(Raw data)
○ ○ ○

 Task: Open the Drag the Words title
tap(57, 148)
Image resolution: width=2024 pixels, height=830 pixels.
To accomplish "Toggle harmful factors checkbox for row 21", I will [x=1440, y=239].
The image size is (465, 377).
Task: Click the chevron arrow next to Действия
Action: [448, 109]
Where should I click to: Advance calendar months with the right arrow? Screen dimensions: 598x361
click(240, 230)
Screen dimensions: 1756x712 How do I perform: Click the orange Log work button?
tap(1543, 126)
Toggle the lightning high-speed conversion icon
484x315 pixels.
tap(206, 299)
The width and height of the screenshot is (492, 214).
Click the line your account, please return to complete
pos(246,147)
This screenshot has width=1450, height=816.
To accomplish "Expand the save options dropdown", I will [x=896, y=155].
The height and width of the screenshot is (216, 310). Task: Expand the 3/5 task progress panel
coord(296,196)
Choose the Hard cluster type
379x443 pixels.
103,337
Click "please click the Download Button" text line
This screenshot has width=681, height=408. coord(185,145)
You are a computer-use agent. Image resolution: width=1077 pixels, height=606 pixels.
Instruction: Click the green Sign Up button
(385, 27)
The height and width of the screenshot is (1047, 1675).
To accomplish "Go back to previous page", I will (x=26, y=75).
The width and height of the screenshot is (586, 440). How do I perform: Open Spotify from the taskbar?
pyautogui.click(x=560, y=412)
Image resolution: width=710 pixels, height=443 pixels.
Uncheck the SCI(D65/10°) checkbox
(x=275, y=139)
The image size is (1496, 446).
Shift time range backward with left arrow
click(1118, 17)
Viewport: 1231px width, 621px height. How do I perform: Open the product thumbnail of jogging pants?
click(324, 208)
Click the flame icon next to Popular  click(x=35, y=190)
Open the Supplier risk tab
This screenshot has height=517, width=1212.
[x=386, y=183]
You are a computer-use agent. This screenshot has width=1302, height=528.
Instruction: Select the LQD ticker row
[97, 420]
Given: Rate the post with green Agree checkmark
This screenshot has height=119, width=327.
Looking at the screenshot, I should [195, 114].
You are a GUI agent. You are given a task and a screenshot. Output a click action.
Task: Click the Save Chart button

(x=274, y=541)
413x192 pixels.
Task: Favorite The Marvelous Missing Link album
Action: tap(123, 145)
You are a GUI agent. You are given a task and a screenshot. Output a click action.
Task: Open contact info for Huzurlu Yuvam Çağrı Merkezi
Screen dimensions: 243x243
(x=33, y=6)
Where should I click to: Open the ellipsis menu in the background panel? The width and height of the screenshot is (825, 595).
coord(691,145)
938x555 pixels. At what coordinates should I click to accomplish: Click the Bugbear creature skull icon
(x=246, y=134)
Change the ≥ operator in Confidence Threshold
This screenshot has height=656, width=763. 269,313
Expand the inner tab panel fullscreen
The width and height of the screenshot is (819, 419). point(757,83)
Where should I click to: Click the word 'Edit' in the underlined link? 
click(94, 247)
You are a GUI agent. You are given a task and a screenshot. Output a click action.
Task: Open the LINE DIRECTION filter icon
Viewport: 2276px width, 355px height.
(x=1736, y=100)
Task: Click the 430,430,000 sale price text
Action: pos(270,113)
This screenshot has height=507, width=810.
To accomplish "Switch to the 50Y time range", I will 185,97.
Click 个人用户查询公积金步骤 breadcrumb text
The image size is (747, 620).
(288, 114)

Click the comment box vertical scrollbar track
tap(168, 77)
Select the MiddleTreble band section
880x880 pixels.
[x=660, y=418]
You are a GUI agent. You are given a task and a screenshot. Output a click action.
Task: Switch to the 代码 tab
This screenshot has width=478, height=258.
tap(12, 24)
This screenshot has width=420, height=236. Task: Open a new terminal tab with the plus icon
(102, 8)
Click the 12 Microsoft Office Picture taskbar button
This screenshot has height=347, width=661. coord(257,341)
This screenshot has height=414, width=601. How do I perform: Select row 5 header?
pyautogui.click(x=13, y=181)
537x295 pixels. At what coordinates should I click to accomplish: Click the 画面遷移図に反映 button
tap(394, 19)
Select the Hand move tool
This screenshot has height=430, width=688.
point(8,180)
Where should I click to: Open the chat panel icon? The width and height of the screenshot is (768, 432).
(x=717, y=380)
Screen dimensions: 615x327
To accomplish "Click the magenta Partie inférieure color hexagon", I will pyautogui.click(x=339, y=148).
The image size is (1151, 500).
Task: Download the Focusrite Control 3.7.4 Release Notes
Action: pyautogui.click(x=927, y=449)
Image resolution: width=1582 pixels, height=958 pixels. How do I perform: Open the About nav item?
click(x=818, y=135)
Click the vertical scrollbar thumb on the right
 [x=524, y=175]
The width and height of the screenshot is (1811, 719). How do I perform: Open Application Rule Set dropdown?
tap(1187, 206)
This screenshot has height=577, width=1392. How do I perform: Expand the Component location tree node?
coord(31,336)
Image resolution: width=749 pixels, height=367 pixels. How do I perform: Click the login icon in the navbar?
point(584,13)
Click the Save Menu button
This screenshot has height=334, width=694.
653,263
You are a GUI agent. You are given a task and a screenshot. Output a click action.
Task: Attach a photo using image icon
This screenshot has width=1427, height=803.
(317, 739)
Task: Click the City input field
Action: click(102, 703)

○ ○ ○

**THE PROBLEM**
Format every line of the data above as a Markdown table with the columns "No." and "Line," leaving out any blank lines.

**EXERCISE RESULT**
| No. | Line |
|---|---|
| 1 |  Task: Open the Drag the Words title |
| 2 | tap(57, 148) |
| 3 | Image resolution: width=2024 pixels, height=830 pixels. |
| 4 | To accomplish "Toggle harmful factors checkbox for row 21", I will [x=1440, y=239]. |
| 5 | The image size is (465, 377). |
| 6 | Task: Click the chevron arrow next to Действия |
| 7 | Action: [448, 109] |
| 8 | Where should I click to: Advance calendar months with the right arrow? Screen dimensions: 598x361 |
| 9 | click(240, 230) |
| 10 | Screen dimensions: 1756x712 How do I perform: Click the orange Log work button? |
| 11 | tap(1543, 126) |
| 12 | Toggle the lightning high-speed conversion icon |
| 13 | 484x315 pixels. |
| 14 | tap(206, 299) |
| 15 | The width and height of the screenshot is (492, 214). |
| 16 | Click the line your account, please return to complete |
| 17 | pos(246,147) |
| 18 | This screenshot has width=1450, height=816. |
| 19 | To accomplish "Expand the save options dropdown", I will [x=896, y=155]. |
| 20 | The height and width of the screenshot is (216, 310). Task: Expand the 3/5 task progress panel |
| 21 | coord(296,196) |
| 22 | Choose the Hard cluster type |
| 23 | 379x443 pixels. |
| 24 | 103,337 |
| 25 | Click "please click the Download Button" text line |
| 26 | This screenshot has width=681, height=408. coord(185,145) |
| 27 | You are a computer-use agent. Image resolution: width=1077 pixels, height=606 pixels. |
| 28 | Instruction: Click the green Sign Up button |
| 29 | (385, 27) |
| 30 | The height and width of the screenshot is (1047, 1675). |
| 31 | To accomplish "Go back to previous page", I will (x=26, y=75). |
| 32 | The width and height of the screenshot is (586, 440). How do I perform: Open Spotify from the taskbar? |
| 33 | pyautogui.click(x=560, y=412) |
| 34 | Image resolution: width=710 pixels, height=443 pixels. |
| 35 | Uncheck the SCI(D65/10°) checkbox |
| 36 | (x=275, y=139) |
| 37 | The image size is (1496, 446). |
| 38 | Shift time range backward with left arrow |
| 39 | click(1118, 17) |
| 40 | Viewport: 1231px width, 621px height. How do I perform: Open the product thumbnail of jogging pants? |
| 41 | click(324, 208) |
| 42 | Click the flame icon next to Popular  click(x=35, y=190) |
| 43 | Open the Supplier risk tab |
| 44 | This screenshot has height=517, width=1212. |
| 45 | [x=386, y=183] |
| 46 | You are a computer-use agent. This screenshot has width=1302, height=528. |
| 47 | Instruction: Select the LQD ticker row |
| 48 | [97, 420] |
| 49 | Given: Rate the post with green Agree checkmark |
| 50 | This screenshot has height=119, width=327. |
| 51 | Looking at the screenshot, I should [195, 114]. |
| 52 | You are a GUI agent. You are given a task and a screenshot. Output a click action. |
| 53 | Task: Click the Save Chart button |
| 54 | (x=274, y=541) |
| 55 | 413x192 pixels. |
| 56 | Task: Favorite The Marvelous Missing Link album |
| 57 | Action: tap(123, 145) |
| 58 | You are a GUI agent. You are given a task and a screenshot. Output a click action. |
| 59 | Task: Open contact info for Huzurlu Yuvam Çağrı Merkezi |
| 60 | Screen dimensions: 243x243 |
| 61 | (x=33, y=6) |
| 62 | Where should I click to: Open the ellipsis menu in the background panel? The width and height of the screenshot is (825, 595). |
| 63 | coord(691,145) |
| 64 | 938x555 pixels. At what coordinates should I click to accomplish: Click the Bugbear creature skull icon |
| 65 | (x=246, y=134) |
| 66 | Change the ≥ operator in Confidence Threshold |
| 67 | This screenshot has height=656, width=763. 269,313 |
| 68 | Expand the inner tab panel fullscreen |
| 69 | The width and height of the screenshot is (819, 419). point(757,83) |
| 70 | Where should I click to: Click the word 'Edit' in the underlined link?  |
| 71 | click(94, 247) |
| 72 | You are a GUI agent. You are given a task and a screenshot. Output a click action. |
| 73 | Task: Open the LINE DIRECTION filter icon |
| 74 | Viewport: 2276px width, 355px height. |
| 75 | (x=1736, y=100) |
| 76 | Task: Click the 430,430,000 sale price text |
| 77 | Action: pos(270,113) |
| 78 | This screenshot has height=507, width=810. |
| 79 | To accomplish "Switch to the 50Y time range", I will 185,97. |
| 80 | Click 个人用户查询公积金步骤 breadcrumb text |
| 81 | The image size is (747, 620). |
| 82 | (288, 114) |
| 83 | Click the comment box vertical scrollbar track |
| 84 | tap(168, 77) |
| 85 | Select the MiddleTreble band section |
| 86 | 880x880 pixels. |
| 87 | [x=660, y=418] |
| 88 | You are a GUI agent. You are given a task and a screenshot. Output a click action. |
| 89 | Task: Switch to the 代码 tab |
| 90 | This screenshot has width=478, height=258. |
| 91 | tap(12, 24) |
| 92 | This screenshot has width=420, height=236. Task: Open a new terminal tab with the plus icon |
| 93 | (102, 8) |
| 94 | Click the 12 Microsoft Office Picture taskbar button |
| 95 | This screenshot has height=347, width=661. coord(257,341) |
| 96 | This screenshot has height=414, width=601. How do I perform: Select row 5 header? |
| 97 | pyautogui.click(x=13, y=181) |
| 98 | 537x295 pixels. At what coordinates should I click to accomplish: Click the 画面遷移図に反映 button |
| 99 | tap(394, 19) |
| 100 | Select the Hand move tool |
| 101 | This screenshot has height=430, width=688. |
| 102 | point(8,180) |
| 103 | Where should I click to: Open the chat panel icon? The width and height of the screenshot is (768, 432). |
| 104 | (x=717, y=380) |
| 105 | Screen dimensions: 615x327 |
| 106 | To accomplish "Click the magenta Partie inférieure color hexagon", I will pyautogui.click(x=339, y=148). |
| 107 | The image size is (1151, 500). |
| 108 | Task: Download the Focusrite Control 3.7.4 Release Notes |
| 109 | Action: pyautogui.click(x=927, y=449) |
| 110 | Image resolution: width=1582 pixels, height=958 pixels. How do I perform: Open the About nav item? |
| 111 | click(x=818, y=135) |
| 112 | Click the vertical scrollbar thumb on the right |
| 113 |  [x=524, y=175] |
| 114 | The width and height of the screenshot is (1811, 719). How do I perform: Open Application Rule Set dropdown? |
| 115 | tap(1187, 206) |
| 116 | This screenshot has height=577, width=1392. How do I perform: Expand the Component location tree node? |
| 117 | coord(31,336) |
| 118 | Image resolution: width=749 pixels, height=367 pixels. How do I perform: Click the login icon in the navbar? |
| 119 | point(584,13) |
| 120 | Click the Save Menu button |
| 121 | This screenshot has height=334, width=694. |
| 122 | 653,263 |
| 123 | You are a GUI agent. You are given a task and a screenshot. Output a click action. |
| 124 | Task: Attach a photo using image icon |
| 125 | This screenshot has width=1427, height=803. |
| 126 | (317, 739) |
| 127 | Task: Click the City input field |
| 128 | Action: click(102, 703) |